Unfortunately, not a single Event Store (at least to my knowledge) is able to store events and a complex Decision Model. However, any Relational Database (RDBMS) could provide capabilities to support this use case.

Diagram 1

Benefit: No Information Loss and Auditability

Alongside storing the current state of the Decision Model, we are storing events (in the same transaction) that led to this state. Obviously, no information is lost - we can audit our system and we can learn from the history. 

But, not using the proper Event Store will lead us to trouble when the number of events increases. RDBMS doesn't perform well when the history table grows to several billions of rows. Adding a new event will slow down the update of the Decision Model which will increase the latency and reduce the throughput of our system in the end.

Although I mentioned that RDBMS doesn't perform well with large history tables, certain RDBMS solutions can be optimized for this use case. We must keep in mind that this optimization is not trivial and affects how we are going to index this large table, how we are going to back up data, how we are going to use JOINS, etc. So, not impossible, but definitely not trivial. Anyway, let's move on and see whether we can solve this issue differently.

We can solve this issue by limiting the size of the history we store in RDBMS - we can move older events to more suitable storage, some form of Event Log for example (see Diagram 2).

Diagram 2

In this scenario, we are still persisting the current state of the Decision Model in the RDBMS Storage, but we are storing only recent events in the limited history table. Older events must be moved to the Event Log in order to protect us against Information Loss. For this, we are going to assign an asynchronous process (let's call it the Event Moving Process) to move events from the RDBMS to Event Log. 

If we can guarantee that adding events to the Event Log is an idempotent operation, the job of the Event Moving Process is not so complicated (to some extent). However, this idempotency is not widely supported among Event Log implementations in the industry, which means that our Event Moving Process might not be so easy to implement. It would have to take care of Event Log idempotency. 

The complexity of implementing this approach should not be underestimated!

Benefit: Event Replay

Having events durably stored gives us the opportunity to go back in time and replay (some of) them so we can recreate certain View Models or create new ones. This gives us quite a relief while we are developing View Models since any information we miss in the View Model can easily be added because the information is present in the form of stored events.

By solving the issue of non-performant writes (limiting the size of history and moving older events to the Event Log), we solved the issue of non-performant reads - Event Log is much more suited for reading as well. And we need performant reads for Event Replays. The Event Log is eventually consistent, which is a fact we just have to accept.

Conclusion

In situations where the number of events in your system is not high, using the RDBMS only can fit the purpose. Keep in mind that event-driven systems typically tend to grow very quickly in the number of events.

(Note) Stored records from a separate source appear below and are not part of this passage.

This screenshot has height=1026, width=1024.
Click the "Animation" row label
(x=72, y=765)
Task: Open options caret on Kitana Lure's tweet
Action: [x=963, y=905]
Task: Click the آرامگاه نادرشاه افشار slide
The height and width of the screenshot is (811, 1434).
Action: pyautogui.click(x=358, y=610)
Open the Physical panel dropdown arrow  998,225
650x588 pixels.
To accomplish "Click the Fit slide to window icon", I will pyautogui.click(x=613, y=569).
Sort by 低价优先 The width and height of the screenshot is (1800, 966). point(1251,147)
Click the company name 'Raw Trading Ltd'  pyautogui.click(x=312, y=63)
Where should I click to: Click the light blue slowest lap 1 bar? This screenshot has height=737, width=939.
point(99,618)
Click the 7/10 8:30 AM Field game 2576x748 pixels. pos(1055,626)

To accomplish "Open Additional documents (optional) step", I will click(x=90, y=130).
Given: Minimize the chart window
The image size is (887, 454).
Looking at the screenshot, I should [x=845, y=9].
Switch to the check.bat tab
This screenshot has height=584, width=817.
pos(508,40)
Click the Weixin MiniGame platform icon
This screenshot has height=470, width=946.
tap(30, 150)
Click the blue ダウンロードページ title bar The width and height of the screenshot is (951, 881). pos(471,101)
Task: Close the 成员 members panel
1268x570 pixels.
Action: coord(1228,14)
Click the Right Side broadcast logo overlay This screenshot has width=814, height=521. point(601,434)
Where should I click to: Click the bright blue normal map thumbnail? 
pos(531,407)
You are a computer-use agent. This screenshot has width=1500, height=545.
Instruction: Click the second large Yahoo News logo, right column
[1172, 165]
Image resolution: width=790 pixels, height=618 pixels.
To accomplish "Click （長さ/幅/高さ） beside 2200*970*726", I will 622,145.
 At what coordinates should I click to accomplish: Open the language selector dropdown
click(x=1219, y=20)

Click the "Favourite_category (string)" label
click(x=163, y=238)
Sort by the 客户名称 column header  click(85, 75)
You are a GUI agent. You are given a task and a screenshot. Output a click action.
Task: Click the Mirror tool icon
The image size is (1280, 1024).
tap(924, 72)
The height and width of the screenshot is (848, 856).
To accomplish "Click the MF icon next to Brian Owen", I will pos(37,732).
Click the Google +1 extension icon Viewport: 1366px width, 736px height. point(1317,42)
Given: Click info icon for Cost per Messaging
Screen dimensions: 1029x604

As soon as the history table grows to some extent, RDBMS will not fit the purpose anymore. 

Evolving this architecture by introducing the Event Moving Process is a completely valid solution. But, You should really ask yourself: Is it really simpler than using Event Sourcing backed up by the Event Store?

Event Sourcing is much easier to reason about since we are dealing with a single resource - the Event Store. We don't need to take care of moving events or optimize it for large amounts of data - the Event Store is built for these purposes. There are techniques that can help us prevent loading too many events. The first one is to snapshot the Decision Model from time to time and load only the events between the last snapshot and now. The second one is using the Dynamic Consistency Boundary, which in combination with snapshotting will reduce the number of loaded events even further.